Mr. Lear and Mr. Key, contrà. In the case of Brown v. Wingard, at April term, 1822, (ante, 300,) this Court only decided that there could not be a contract between the master and his slave, even in equity. But this is a contract between a slave and a third person. Here Mr. Lowe was only the trustee of the slave, and bought her only for her own use. The witness, Bingay, was also a trustee, and may enforce this contract.

It is not necessary, under the law of Maryland, that there should be a deed of manumission. Freedom may be obtained by implication. The defendant never had the right of property in the   slave, he was only trustee, and no deed of manumission was necessary for him. Hall v. Mullen, 5 Har. & Johns. 190.

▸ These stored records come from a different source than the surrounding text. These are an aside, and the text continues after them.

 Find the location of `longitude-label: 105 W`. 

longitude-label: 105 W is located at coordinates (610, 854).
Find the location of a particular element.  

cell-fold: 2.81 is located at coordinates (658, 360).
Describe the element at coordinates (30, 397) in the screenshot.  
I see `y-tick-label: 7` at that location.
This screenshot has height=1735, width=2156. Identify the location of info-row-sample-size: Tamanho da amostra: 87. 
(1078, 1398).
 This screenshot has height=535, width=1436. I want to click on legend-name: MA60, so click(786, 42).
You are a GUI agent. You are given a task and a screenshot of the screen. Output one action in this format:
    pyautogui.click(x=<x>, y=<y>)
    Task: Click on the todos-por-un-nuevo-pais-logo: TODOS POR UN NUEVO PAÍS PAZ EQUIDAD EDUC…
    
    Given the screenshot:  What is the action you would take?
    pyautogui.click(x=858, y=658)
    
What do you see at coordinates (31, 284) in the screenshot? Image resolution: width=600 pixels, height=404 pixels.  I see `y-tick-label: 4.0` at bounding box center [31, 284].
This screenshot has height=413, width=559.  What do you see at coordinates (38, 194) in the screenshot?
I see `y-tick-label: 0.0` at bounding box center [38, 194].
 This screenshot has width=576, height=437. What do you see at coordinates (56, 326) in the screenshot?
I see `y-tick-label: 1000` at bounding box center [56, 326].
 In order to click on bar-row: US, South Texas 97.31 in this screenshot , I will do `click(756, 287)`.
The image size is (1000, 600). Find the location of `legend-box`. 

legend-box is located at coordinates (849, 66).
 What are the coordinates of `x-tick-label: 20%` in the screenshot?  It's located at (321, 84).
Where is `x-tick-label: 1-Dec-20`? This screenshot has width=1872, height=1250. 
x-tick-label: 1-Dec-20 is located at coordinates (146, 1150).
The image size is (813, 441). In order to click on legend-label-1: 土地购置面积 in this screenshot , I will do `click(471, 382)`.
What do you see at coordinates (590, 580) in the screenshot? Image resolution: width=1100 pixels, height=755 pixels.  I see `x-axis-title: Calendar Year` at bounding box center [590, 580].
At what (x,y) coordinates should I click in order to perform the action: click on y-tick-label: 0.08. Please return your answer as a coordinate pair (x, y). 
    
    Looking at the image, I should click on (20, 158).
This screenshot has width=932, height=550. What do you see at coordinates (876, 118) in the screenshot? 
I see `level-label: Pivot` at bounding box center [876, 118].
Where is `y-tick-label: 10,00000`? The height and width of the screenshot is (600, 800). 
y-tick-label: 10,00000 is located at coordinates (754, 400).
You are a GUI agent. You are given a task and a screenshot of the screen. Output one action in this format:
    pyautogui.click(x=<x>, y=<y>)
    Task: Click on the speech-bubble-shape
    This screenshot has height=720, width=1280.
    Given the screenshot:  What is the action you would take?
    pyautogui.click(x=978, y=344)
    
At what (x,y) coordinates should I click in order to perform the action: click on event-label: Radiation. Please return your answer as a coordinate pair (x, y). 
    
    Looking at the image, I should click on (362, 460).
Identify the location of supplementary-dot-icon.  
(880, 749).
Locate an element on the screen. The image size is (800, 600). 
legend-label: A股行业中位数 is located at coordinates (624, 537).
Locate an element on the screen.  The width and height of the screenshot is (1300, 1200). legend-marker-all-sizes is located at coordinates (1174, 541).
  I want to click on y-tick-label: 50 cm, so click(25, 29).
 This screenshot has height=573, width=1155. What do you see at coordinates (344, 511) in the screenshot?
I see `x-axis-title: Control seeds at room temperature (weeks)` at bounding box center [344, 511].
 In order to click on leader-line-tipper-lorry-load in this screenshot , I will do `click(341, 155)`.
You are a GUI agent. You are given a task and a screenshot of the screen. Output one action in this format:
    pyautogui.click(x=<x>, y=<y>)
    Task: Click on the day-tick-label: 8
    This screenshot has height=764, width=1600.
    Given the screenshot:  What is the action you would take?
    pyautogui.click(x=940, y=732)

The jury is to decide whether the whole purchase-money has been repaid to the defendant. In the case of Crawford v. Cruse, (not reported,) this Court decided that there was a remedy for the slave in equity.

Mr. Jones, in reply. In Crawford v. Cruse, this Court said there was a remedy in equity, consequently not at law. If the defendant never had the legal title, then the petitioner can have no right to freedom.

It is said that freedom may be gained by implication in a will; but there must be a will; and the whole question in Hall v. Mullen, was as to the true construction of the will; that is, whether the testator intended to give freedom to his slaves. But here is neither a will, nor a deed of emancipation.

There was no contract between Bingay and the defendant. He merely received the $40 from Letty and gave it to the defendant.

This is a suit at law, and the petitioner must show a legal consummate, title to freedom. In Cruse v. Crawford, the suit was in equity, upon a contract between persons competent to contract.

The Court (Morsell, J., absent,) could not agree to give the instruction. The defendant then demurred to the evidence.

At the next term, (May 1826,) The Court (Thruston, J., contrà,) ordered judgment to be entered for the defendant upon the demurrer, without prejudice to any equitable relief which the petitioners might thereafter have.